Not everything in the collections of Colonial Williamsburg relates to 18th c. America. The Art Museums of Colonial Williamsburg also houses the Abby Aldrich Rockefeller Folk Art Museum, which features all manner of delightful pieces from the 18th-21st c. (including this early 20th c. carousel cat from an earlier blog post) by artists and craftspeople working outside the mainstream of academic art.
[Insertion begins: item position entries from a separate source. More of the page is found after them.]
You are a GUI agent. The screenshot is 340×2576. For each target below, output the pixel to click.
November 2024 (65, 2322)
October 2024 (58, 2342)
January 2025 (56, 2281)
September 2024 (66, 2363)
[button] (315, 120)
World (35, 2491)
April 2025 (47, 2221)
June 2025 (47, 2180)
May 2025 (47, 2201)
This gargantuan wooden watermelon with a grapevine stem and its own handcart is one of my favorites in the entire collection, and it seems appropriate for the first sultry week of July. Carved around 1960 as an advertising sign, the watermelon’s history from its exhibition placard is worth repeating:
“Miles Carpenter (1889-1985) was born in Lancaster County, Pennsylvania, where he and his brothers grew up working in a family-owned sawmill. By 1910, he had married and moved his family to Waverly, Virginia, where he set up a sawmill of his own. Millwork slowed with the onset of World War II, prompting Carpenter to begin making decorative carvings out of bits of leftover wood. By 1942, however, the pace of his primary business had resumed, and not until 1955 did he again find to time to whittle and paint.
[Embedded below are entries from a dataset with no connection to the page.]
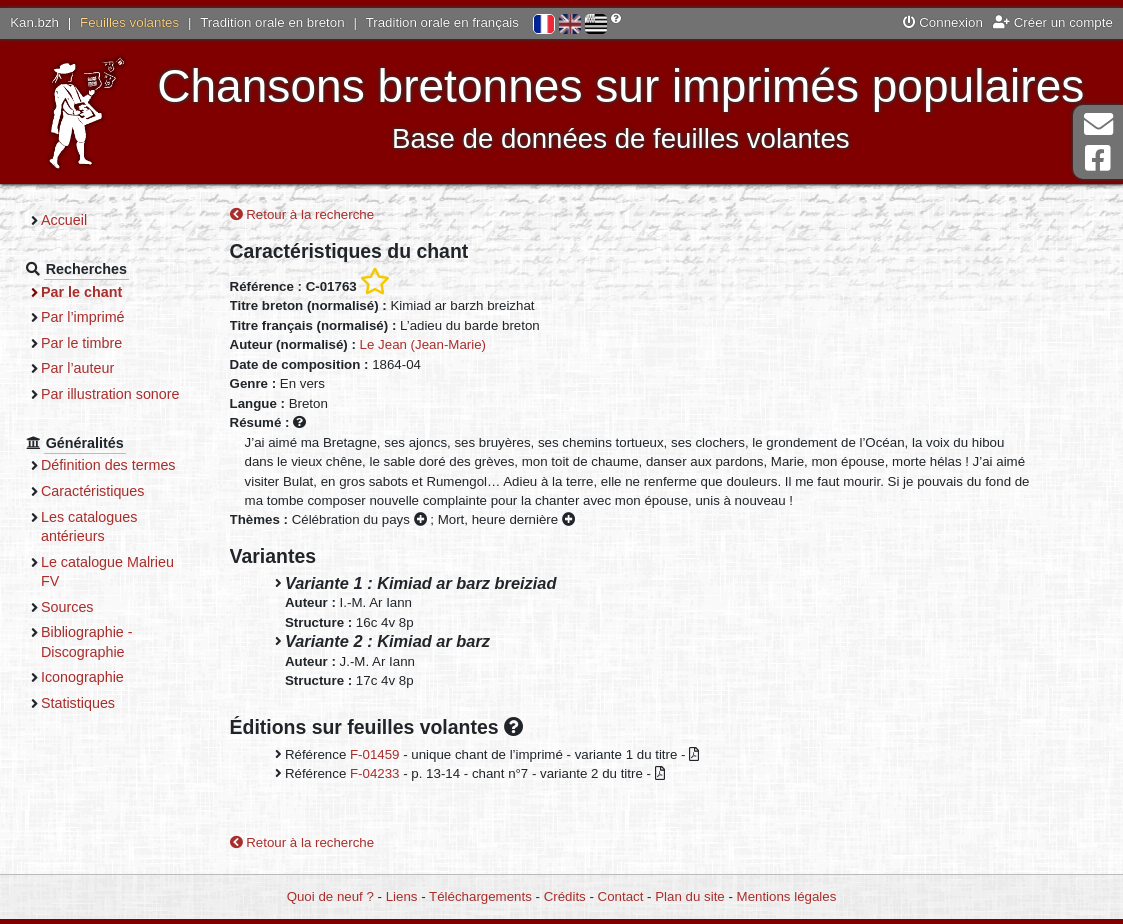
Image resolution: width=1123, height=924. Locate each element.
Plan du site (689, 896)
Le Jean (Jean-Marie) (423, 344)
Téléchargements (480, 896)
To supplement his sawmill income, Carpenter peddled garden produce from a roadside stand using this watermelon as an advertisement. In 1972, a former curator of the Abby Aldrich Rockefeller Folk Art Museum spied the amusing melon when passing through Waverly, and eventually the oversized fruit was acquired for the museum. Carpenter enjoyed describing the incredulous reactions of passing motorists who had mistaken his carving for a work of nature.”
I bet those passing motorists were disappointed, too.
Above: Watermelon, by Miles Burkholder Carpenter, Waverly, VA, 1960. Oil on elm wood with natural grapevine stem. Art Museum of Colonial Williamsburg.